By opting for two Deputy Chief Ministers, Keshav Prasad Maurya, the party's State president who is from the backward classes, and Dinesh Sharma, the Mayor of Lucknow who is a Brahmin, the BJP is perhaps hoping to not only get the caste representation right in the Cabinet but also rein in Mr. Adityanath. But going by experience, a person of Mr. Adityanath's standing and persuasion is unlikely to let himself be outflanked in government. Mr.Modi, and his alter ego, the party president Amit Shah, may believe they will be able to make Mr. Adityanath behave more responsibly now that he is no longer in opposition but at the helm. But they could well be mistaken. If anything, it is Mr. Adityanath who has so far bent the party to his will by protecting the identity and independence of the HYV and setting his own agenda. Despite his past association with the Akhil Bharatiya Vidyarthi Parishad, Mr. Adityanath is not beholden to the Sangh Parivar for his popularity and clout in eastern U.P. As it turned out, it was he who rode the Modi wave to serve his personal ambition and push his pet projects. To make the Hindutva hardliner mend his ways is about as easy as straightening a dog's tail.


Last gasp tasks

At its twelfth meeting last Friday, the Goods and Services Tax (GST) Council cleared all the requisite State and Central-level legislative measures to implement the indirect tax regime. The State and Union Territories' GST bills were approved along with necessary corrections to the three other GST Bills the Council had cleared previously - for Central GST, Integrated GST and compensation to States through a cess. This paves the way for State Assemblies and Parliament to ratify these laws quickly in order to meet the proposed July 1 rollout date for the system. Finance Minister Arun Jaitley has said the Union Cabinet will soon take up the four laws that the Centre has to steer through Parliament, while the respective State governments will take up the State GST law. Separately, officers from the States and the Centre are expected to finalise, by this weekend, drafts for four pending regulations out of a total of nine, that lay down the administrative procedures and processes to be followed by taxpayers under the GST regime. The Council will meet again on March 31 to consider those drafts. This will give the Centre enough buffer to make the transition to the new system.

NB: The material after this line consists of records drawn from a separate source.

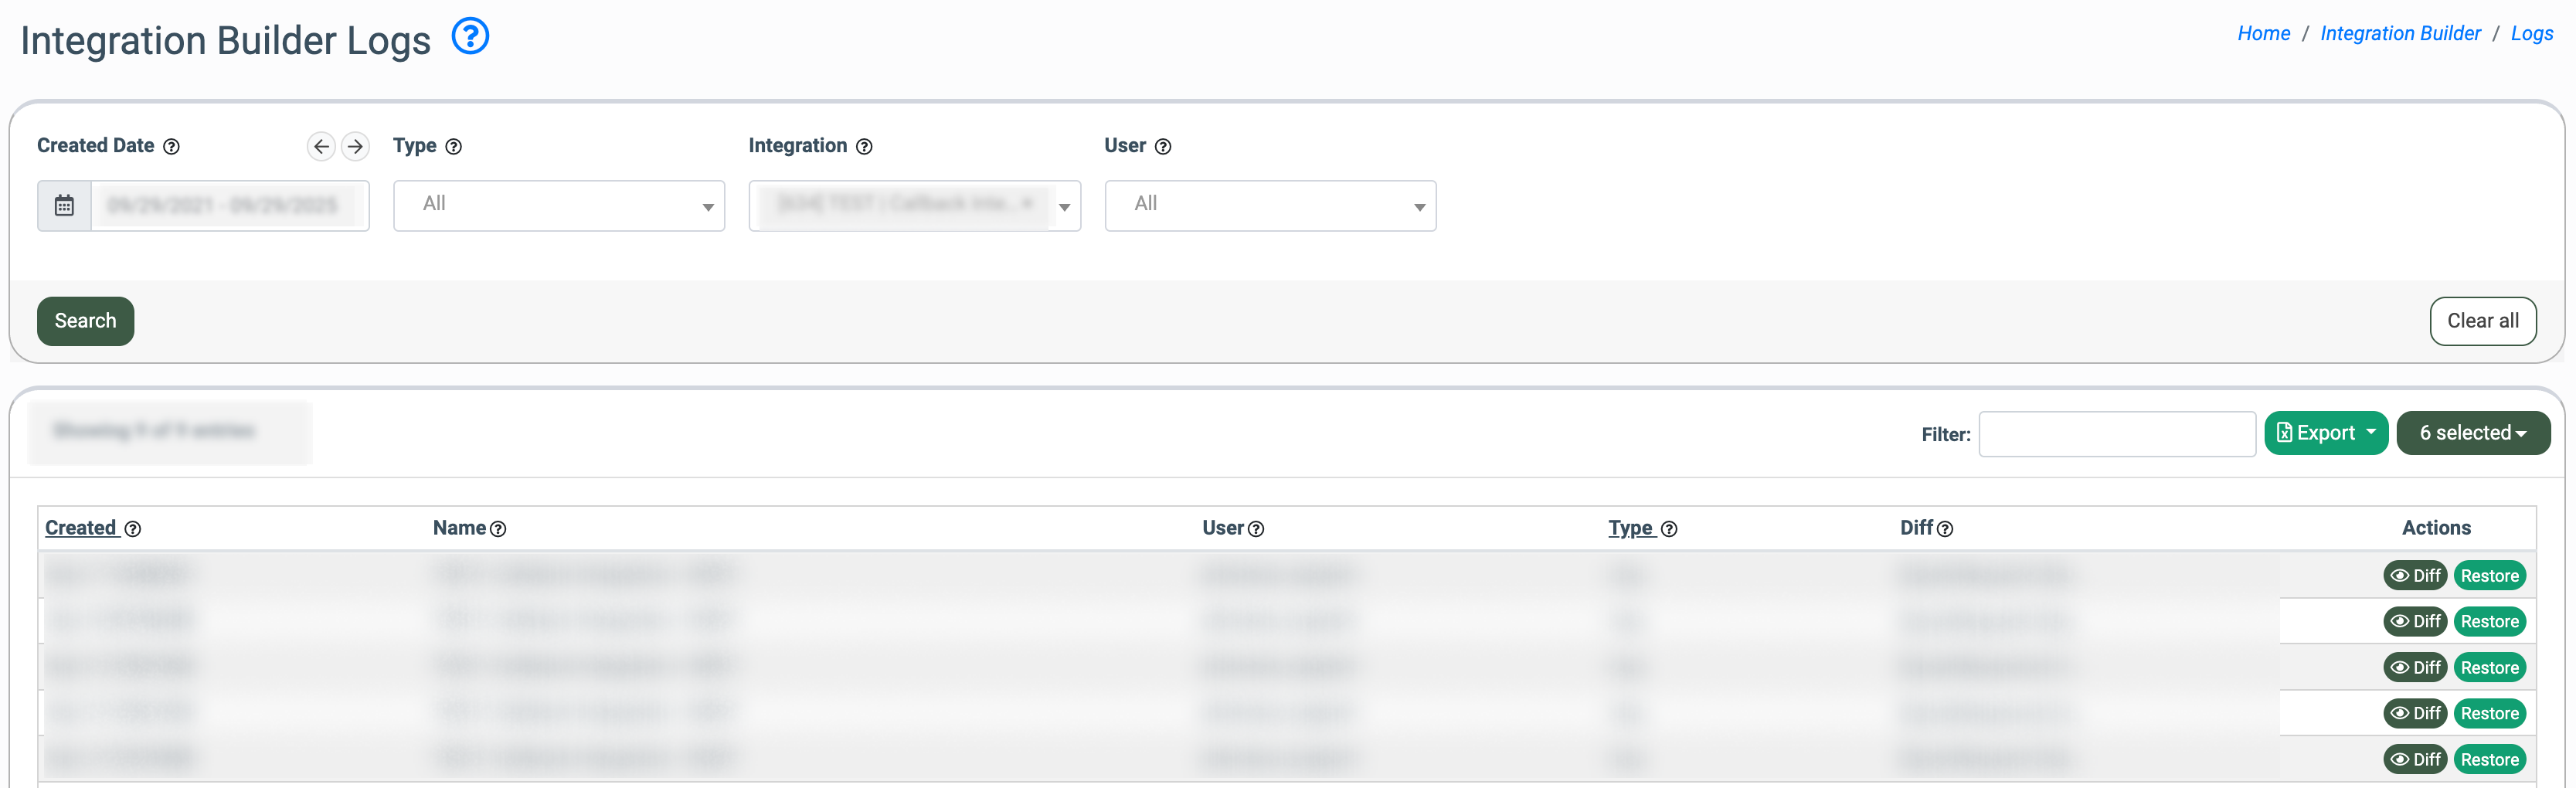Click the help icon beside the page title
Image resolution: width=2576 pixels, height=788 pixels.
pyautogui.click(x=470, y=37)
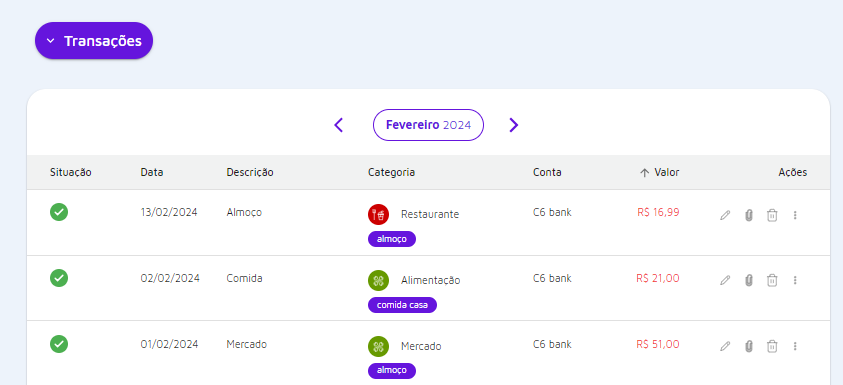Expand the Transações dropdown
The height and width of the screenshot is (385, 843).
click(x=94, y=41)
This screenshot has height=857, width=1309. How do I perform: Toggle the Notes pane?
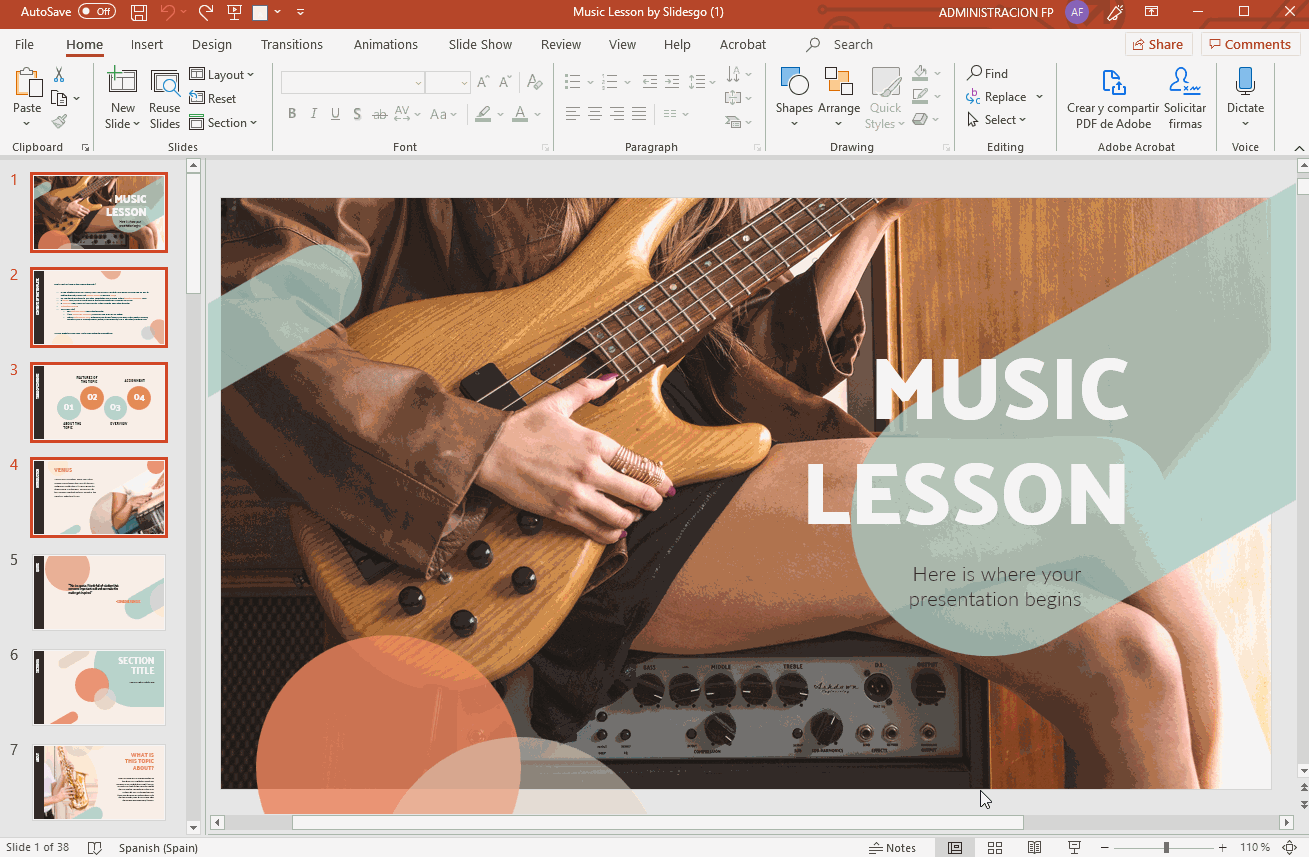point(892,848)
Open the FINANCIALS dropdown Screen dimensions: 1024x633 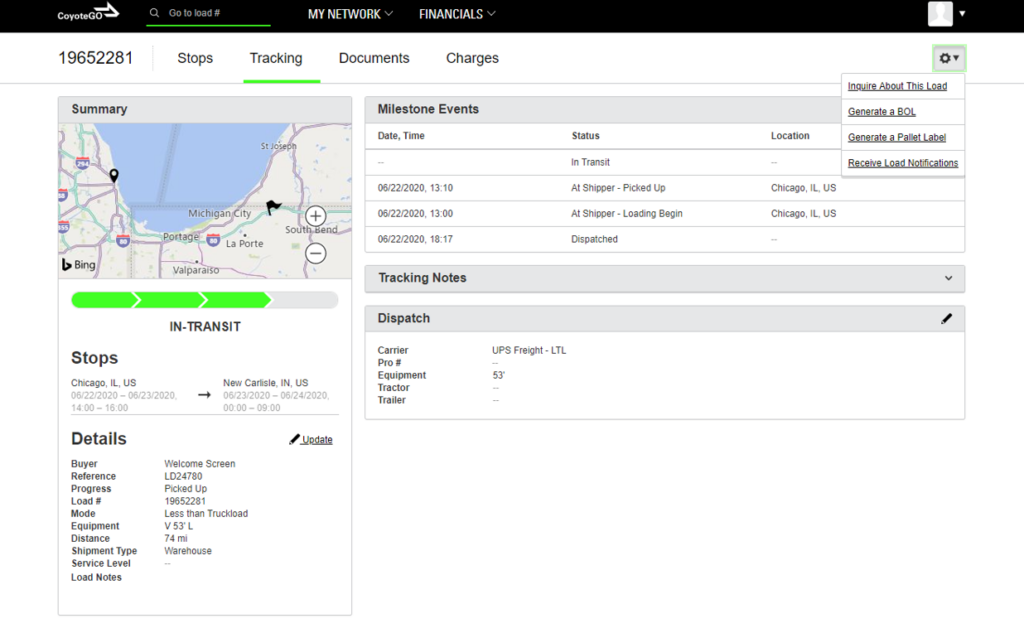pyautogui.click(x=457, y=14)
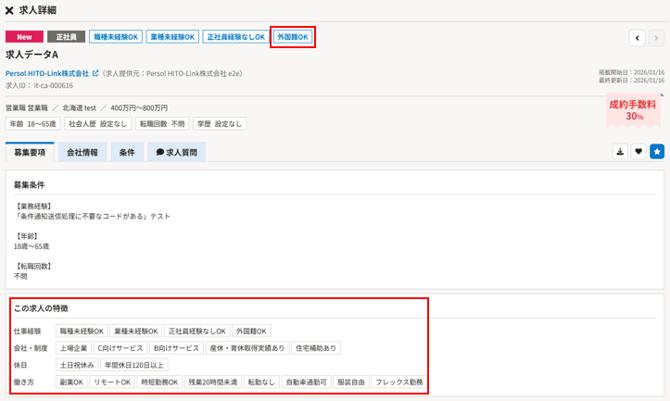Screen dimensions: 670x401
Task: Open the 求人質問 tab with chat icon
Action: (x=176, y=153)
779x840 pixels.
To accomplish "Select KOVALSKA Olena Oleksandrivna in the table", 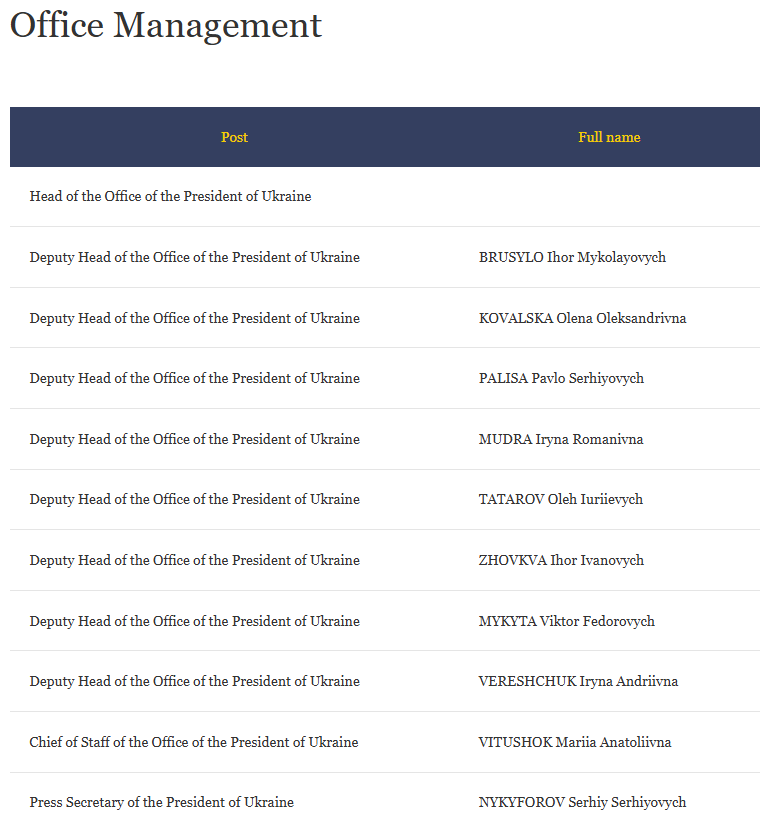I will pos(582,319).
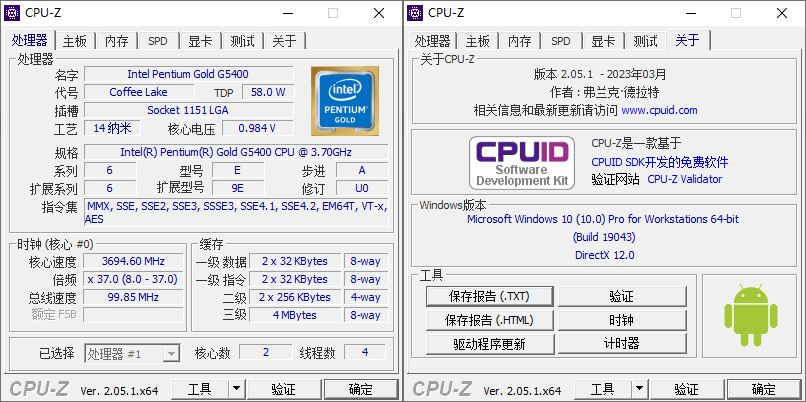Image resolution: width=806 pixels, height=402 pixels.
Task: Switch to the 显卡 tab in right window
Action: tap(603, 41)
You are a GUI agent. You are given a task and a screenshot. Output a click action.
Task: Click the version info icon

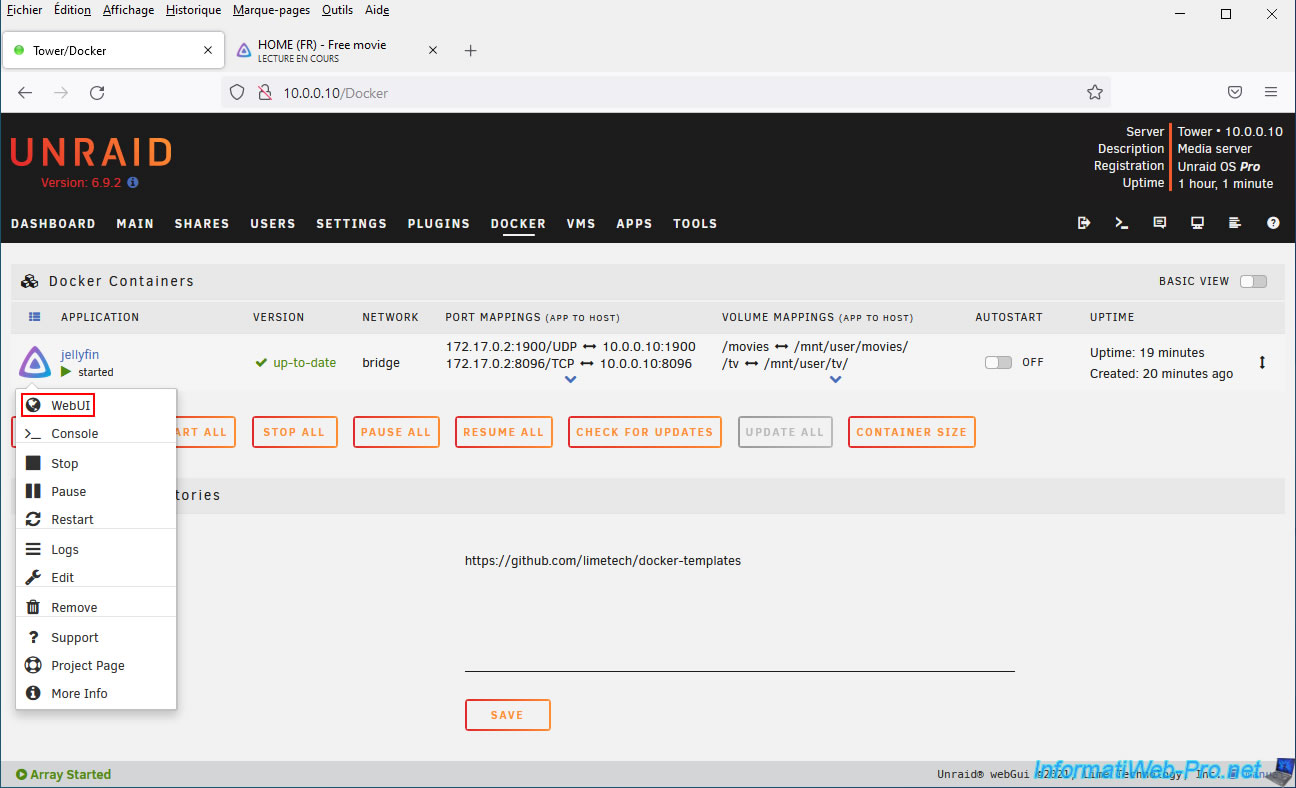point(133,183)
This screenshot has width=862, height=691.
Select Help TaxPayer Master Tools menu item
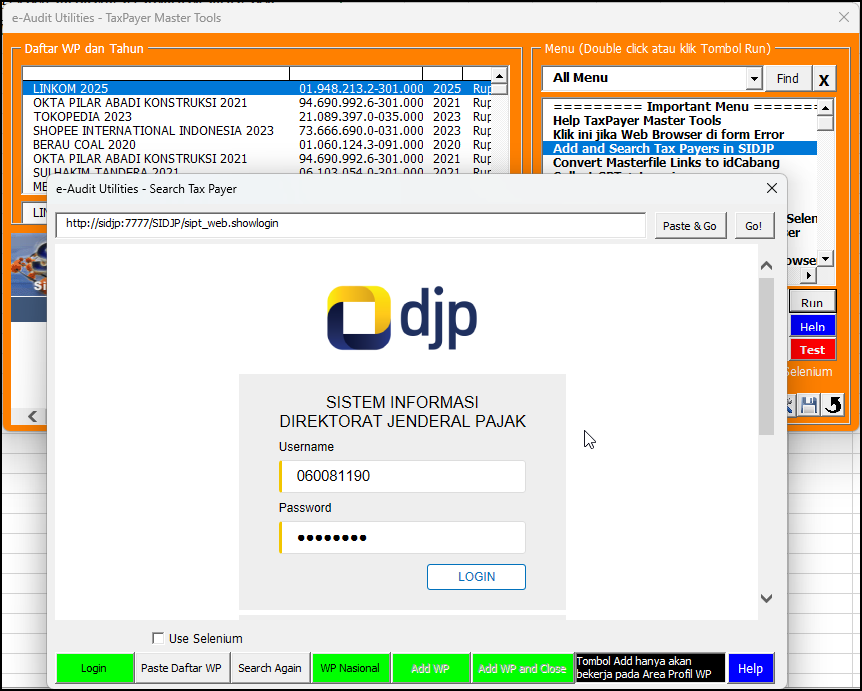(x=637, y=121)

Though industry has indicated that it needs at least three months to prepare for the GST once it sees the fine print, one major action will still be pending on April 1. That action - the fitment of thousands of commodities and services into the five GST rate slabs (zero, 5%, 12%, 18% and 28%) - could prove to be among the trickiest for the Council. The rate fitment process, unlike legislative nuances, is more susceptible to lobbying not just from different sections of industry, but also States that would like a favourable tax treatment for products and services they excel in. For instance, the GST Council has now approved a ceiling on the cess that could be imposed over and above the highest GST rate of 28% on pan masala, chewing tobacco and cigarettes, luxury cars and aerated drinks. For all such ‘sin goods', the cess ceiling has been set higher under the GST than the level necessary to maintain the present level of taxation. But beedis have been kept out of the cess net altogether in order to avoid friction with States that could delay the broader reform. Despite such pulls and pressures, in a best-case scenario the rate-setting process should take at least a fortnight and the Council could meet some time in April to approve the rates. Giving lakhs of enterprises just about two months to switch to the GST regime, with all its implications for supply chains, pricing strategies and accounting systems, could lead to a messy start. The Centre must keep its mind open on pushing forward the rollout by a month or so, while industry should rise above heckling over rates and invest more lobbying energy on bigger worries, such as the GST's penal anti-profiteering clauses.